Hibbertia incompta

Scientific classification
- Kingdom: Plantae
- Clade: Tracheophytes
- Clade: Angiosperms
- Clade: Eudicots
- Order: Dilleniales
- Family: Dilleniaceae
- Genus: Hibbertia
- Species: H. incompta
- Binomial name: Hibbertia incompta Toelken

= Hibbertia incompta =

- Genus: Hibbertia
- Species: incompta
- Authority: Toelken

Species of plant

Hibbertia incompta is a species of flowering plant in the family Dilleniaceae and is endemic to the Northern Territory. It is a weakly stemmed, often prostrate shrublet with hairy foliage, linear to elliptic leaves, and yellow flowers arranged in leaf axils with 45 to 60 stamens arranged in groups around the two or three carpels.

==Description==
Hibbertia incompta is a weakly stemmed, often prostrate shrublet that typically grows to a height of up to 30 cm and has hairy foliage. The leaves are linear to elliptic, 35–70 mm long and 3–8 mm wide and sessile or on a petiole up to 3 mm long. As the leaves age, the edges roll under and the leaves become narrower. The flowers are arranged singly in leaf axils on a thick peduncle 15–25 mm long, with linear bracts about 2.5 mm long. The five sepals are joined at the base, the two outer sepal lobes 9.3–10.2 mm long and the inner lobes slightly longer. The five petals are wedge-shaped to egg-shaped with the narrower end towards the base, yellow, about 9 mm long. There are 45 to 60 stamens arranged in groups around the two or three carpels, each carpel with four ovules.

==Taxonomy==
Hibbertia incompta was first formally described in 2010 by Hellmut R. Toelken in the Journal of the Adelaide Botanic Gardens from specimens collected near Jabiru in 1981. The specific epithet (incompta) means "inelegant", referring to the wildly spreading hairs on the lower side of the leaves.

==Distribution and habitat==
This hibbertia grows in woodland in sandy soil below the Arnhem Land Plateau in the northern part of the Northern Territory.

==Conservation status==
Hibbertia incompta is classified as "data deficient" under the Territory Parks and Wildlife Conservation Act 1976.

§ **ASSIGNMENT**
Please duplicate the passage of the Hibbertia incompta article starting at "Species of plant" and ending at "or three carpels.".

§ **ENTRIES SHOWN**

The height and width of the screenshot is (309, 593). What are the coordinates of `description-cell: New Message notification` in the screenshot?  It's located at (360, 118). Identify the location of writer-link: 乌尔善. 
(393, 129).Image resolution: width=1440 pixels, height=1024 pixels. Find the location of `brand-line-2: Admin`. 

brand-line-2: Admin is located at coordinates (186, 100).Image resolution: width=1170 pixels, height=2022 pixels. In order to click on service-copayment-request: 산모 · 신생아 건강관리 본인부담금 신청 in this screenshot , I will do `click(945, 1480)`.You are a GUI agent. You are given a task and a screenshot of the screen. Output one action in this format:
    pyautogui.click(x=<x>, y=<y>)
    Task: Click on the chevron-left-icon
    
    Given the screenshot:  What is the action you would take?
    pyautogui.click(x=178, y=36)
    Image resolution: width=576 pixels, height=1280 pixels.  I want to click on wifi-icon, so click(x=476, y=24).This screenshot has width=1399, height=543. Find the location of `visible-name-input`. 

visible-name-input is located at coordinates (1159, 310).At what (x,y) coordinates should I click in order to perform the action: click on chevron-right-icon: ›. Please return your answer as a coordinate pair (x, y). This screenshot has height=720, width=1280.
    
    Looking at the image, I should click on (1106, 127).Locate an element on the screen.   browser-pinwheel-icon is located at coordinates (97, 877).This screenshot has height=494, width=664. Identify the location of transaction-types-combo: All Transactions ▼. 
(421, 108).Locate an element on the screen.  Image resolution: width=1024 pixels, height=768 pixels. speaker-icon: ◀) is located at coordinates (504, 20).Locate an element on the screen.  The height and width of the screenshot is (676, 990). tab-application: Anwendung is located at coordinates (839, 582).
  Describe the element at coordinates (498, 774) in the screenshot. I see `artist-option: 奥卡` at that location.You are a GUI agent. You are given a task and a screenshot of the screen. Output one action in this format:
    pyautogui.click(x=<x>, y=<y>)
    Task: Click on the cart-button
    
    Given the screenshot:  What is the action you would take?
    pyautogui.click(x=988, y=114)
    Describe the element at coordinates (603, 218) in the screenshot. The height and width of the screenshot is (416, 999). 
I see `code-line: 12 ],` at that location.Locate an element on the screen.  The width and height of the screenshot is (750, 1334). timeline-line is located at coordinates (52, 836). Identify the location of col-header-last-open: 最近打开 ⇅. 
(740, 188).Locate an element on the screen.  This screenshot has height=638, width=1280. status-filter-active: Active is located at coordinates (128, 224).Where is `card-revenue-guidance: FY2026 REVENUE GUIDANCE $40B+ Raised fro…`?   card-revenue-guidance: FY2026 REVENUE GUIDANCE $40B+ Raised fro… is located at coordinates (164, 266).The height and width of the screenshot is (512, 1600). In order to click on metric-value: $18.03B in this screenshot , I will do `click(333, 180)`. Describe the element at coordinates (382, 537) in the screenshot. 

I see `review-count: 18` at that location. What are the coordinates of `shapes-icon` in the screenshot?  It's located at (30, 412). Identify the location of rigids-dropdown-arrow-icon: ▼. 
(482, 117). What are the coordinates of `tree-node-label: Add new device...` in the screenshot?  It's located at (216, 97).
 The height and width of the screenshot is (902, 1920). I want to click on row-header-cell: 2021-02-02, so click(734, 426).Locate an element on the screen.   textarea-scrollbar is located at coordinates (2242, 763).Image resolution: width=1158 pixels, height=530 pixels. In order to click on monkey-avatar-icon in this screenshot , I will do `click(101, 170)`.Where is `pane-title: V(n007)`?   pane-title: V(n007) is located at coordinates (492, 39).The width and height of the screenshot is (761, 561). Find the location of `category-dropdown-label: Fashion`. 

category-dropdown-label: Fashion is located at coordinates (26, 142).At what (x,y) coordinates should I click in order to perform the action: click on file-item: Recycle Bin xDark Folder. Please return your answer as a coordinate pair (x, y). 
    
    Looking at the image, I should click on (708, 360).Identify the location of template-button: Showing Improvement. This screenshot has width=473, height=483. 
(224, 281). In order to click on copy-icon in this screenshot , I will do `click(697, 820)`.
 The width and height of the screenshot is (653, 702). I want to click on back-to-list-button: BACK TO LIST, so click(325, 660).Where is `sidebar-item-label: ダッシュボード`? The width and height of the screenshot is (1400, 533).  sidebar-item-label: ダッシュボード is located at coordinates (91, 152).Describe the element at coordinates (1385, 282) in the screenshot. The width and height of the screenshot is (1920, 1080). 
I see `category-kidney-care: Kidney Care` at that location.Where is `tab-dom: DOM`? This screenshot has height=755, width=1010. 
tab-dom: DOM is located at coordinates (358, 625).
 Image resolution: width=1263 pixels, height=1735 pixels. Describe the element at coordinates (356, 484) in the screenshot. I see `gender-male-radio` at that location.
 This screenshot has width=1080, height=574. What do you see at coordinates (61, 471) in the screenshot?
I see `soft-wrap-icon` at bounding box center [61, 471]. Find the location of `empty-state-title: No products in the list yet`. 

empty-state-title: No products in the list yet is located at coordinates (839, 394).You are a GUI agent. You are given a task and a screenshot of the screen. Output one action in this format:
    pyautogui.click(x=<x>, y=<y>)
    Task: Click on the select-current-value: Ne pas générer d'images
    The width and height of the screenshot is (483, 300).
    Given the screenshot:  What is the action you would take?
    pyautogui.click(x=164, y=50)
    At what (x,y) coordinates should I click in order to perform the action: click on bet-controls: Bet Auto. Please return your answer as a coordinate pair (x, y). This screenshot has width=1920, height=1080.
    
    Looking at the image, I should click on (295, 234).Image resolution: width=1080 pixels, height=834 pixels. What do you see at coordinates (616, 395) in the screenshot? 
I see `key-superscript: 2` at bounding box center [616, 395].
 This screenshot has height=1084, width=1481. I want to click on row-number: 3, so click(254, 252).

§ **SOLUTION TO THE PROBLEM**
Species of plant

Hibbertia incompta is a species of flowering plant in the family Dilleniaceae and is endemic to the Northern Territory. It is a weakly stemmed, often prostrate shrublet with hairy foliage, linear to elliptic leaves, and yellow flowers arranged in leaf axils with 45 to 60 stamens arranged in groups around the two or three carpels.